Information provided
Content starts
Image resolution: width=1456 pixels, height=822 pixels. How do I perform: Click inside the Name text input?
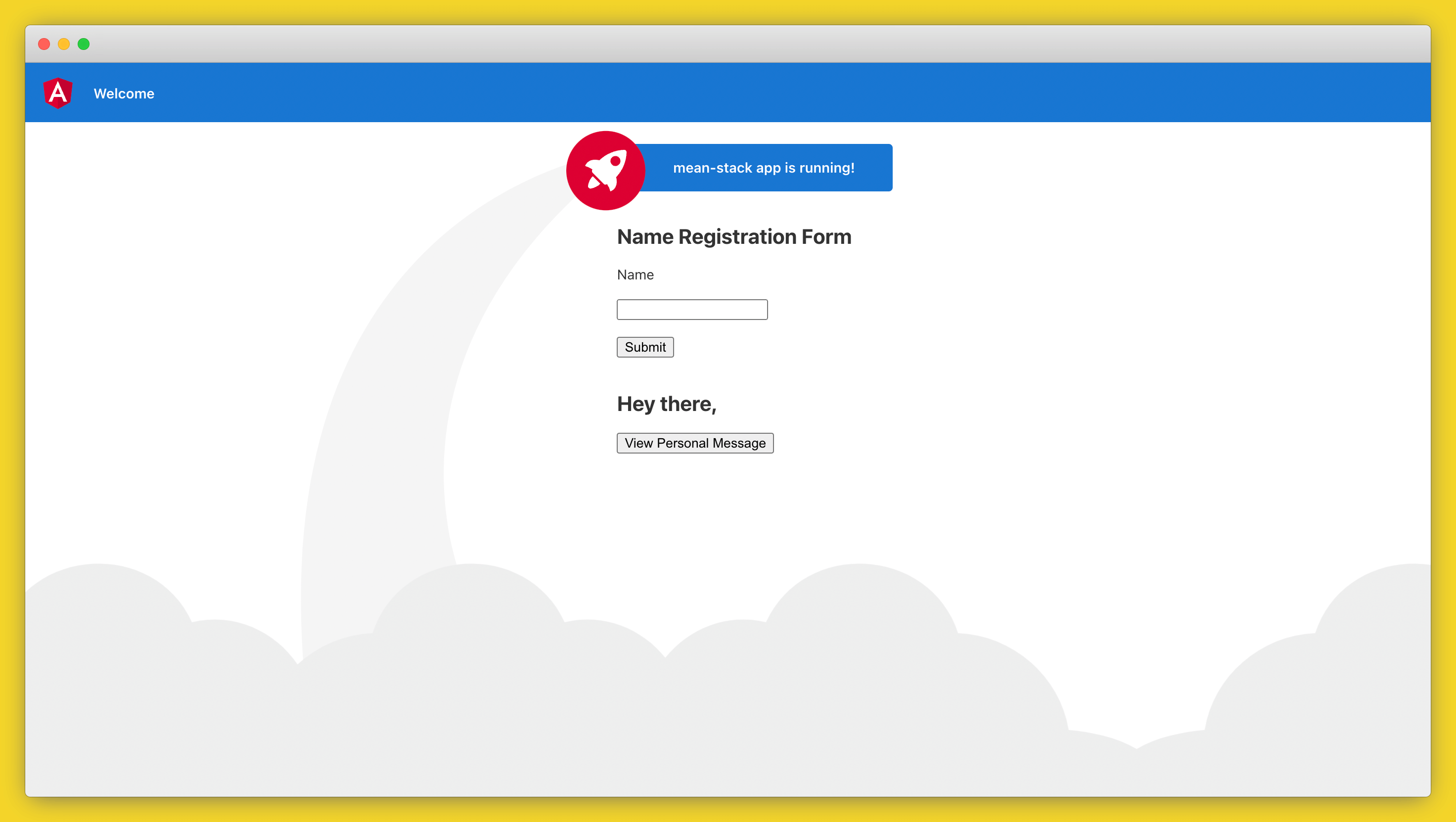click(x=692, y=309)
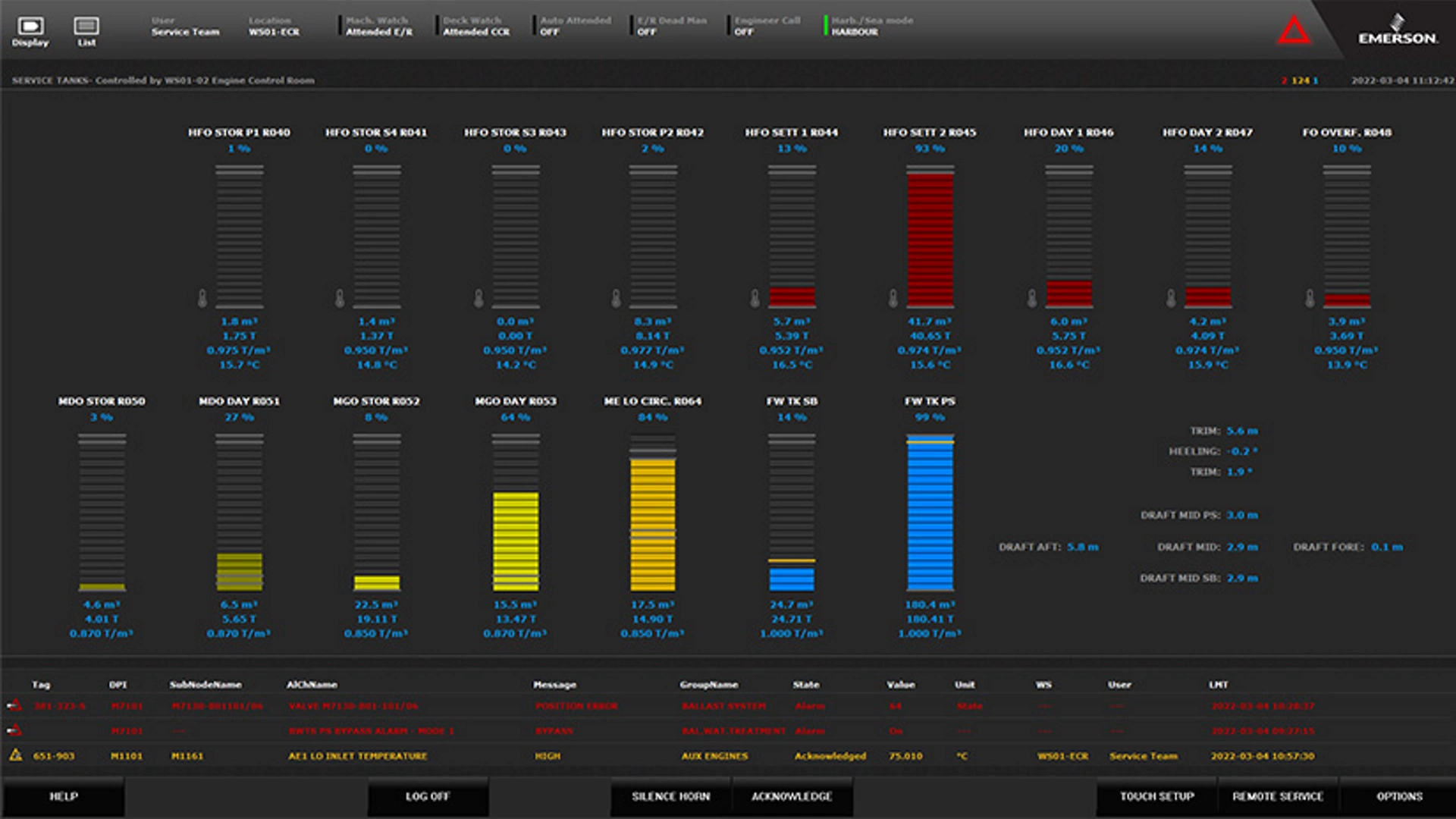Open the OPTIONS menu
Viewport: 1456px width, 819px height.
pos(1398,796)
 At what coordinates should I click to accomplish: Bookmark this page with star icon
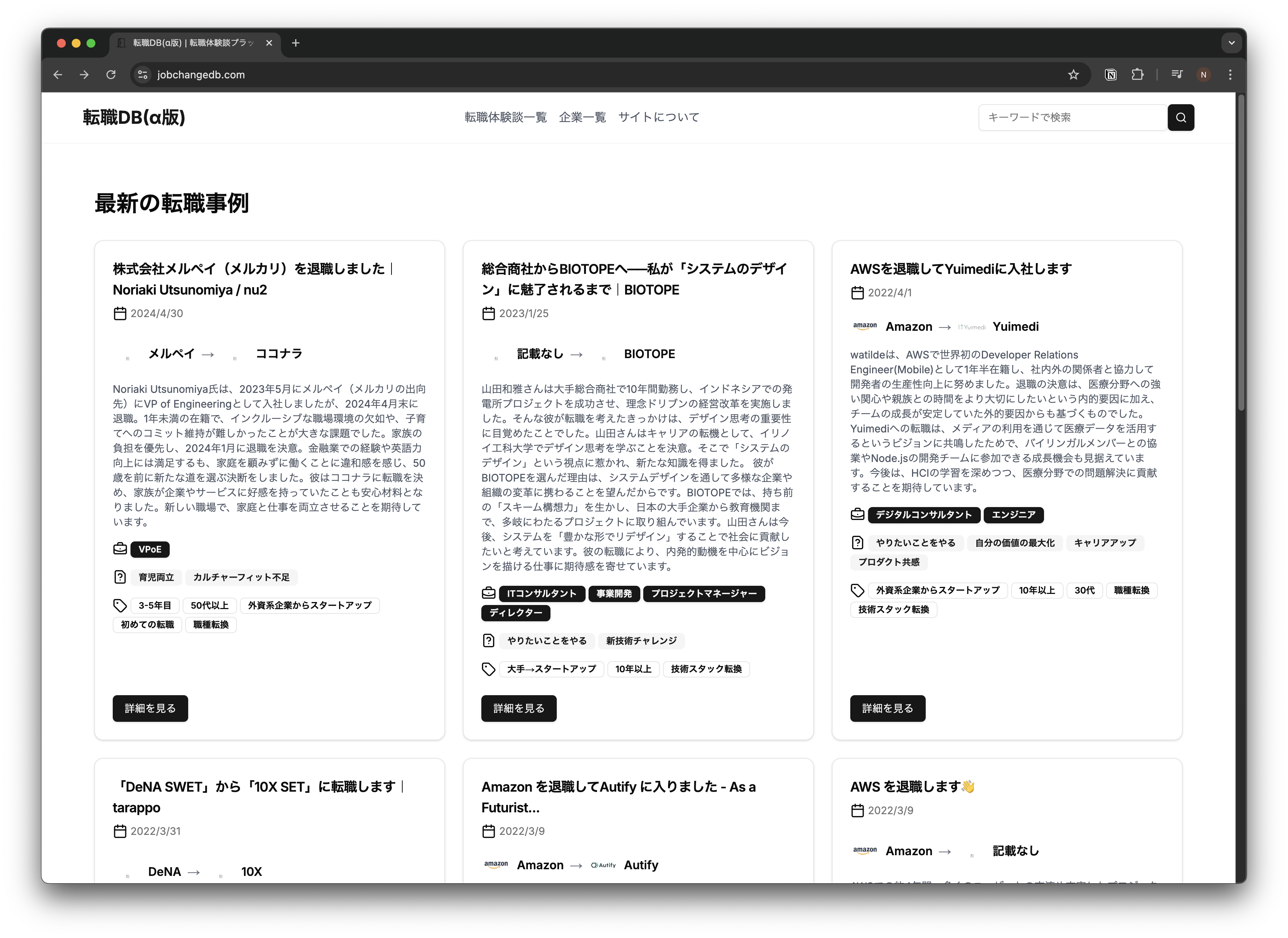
Content ends
Task description
Without the pictures, transcribe the listing above exactly.

Response
Image resolution: width=1456 pixels, height=822 pixels. How do I perform: Click inside the Name text input?
click(x=692, y=309)
Open the OPTIONS menu
Viewport: 1456px width, 819px height.
pos(1398,796)
 At what coordinates should I click to accomplish: Bookmark this page with star icon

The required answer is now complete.